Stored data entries
┄┄┄┄┄┄┄┄┄┄
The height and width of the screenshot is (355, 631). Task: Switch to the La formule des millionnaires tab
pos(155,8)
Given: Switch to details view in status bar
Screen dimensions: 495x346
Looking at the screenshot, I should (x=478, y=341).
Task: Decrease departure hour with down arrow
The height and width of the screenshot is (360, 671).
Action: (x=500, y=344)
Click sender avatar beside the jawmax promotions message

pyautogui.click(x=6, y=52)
┄┄┄┄┄┄┄┄┄┄
> [Exercise brief]
Return the span of lines in the data above that opens at the line with "Given: Switch to details view in status bar" and closes at the line with "Task: Decrease departure hour with down arrow", exactly, ends included, nothing else.

> [Your solution]
Given: Switch to details view in status bar
Screen dimensions: 495x346
Looking at the screenshot, I should (x=478, y=341).
Task: Decrease departure hour with down arrow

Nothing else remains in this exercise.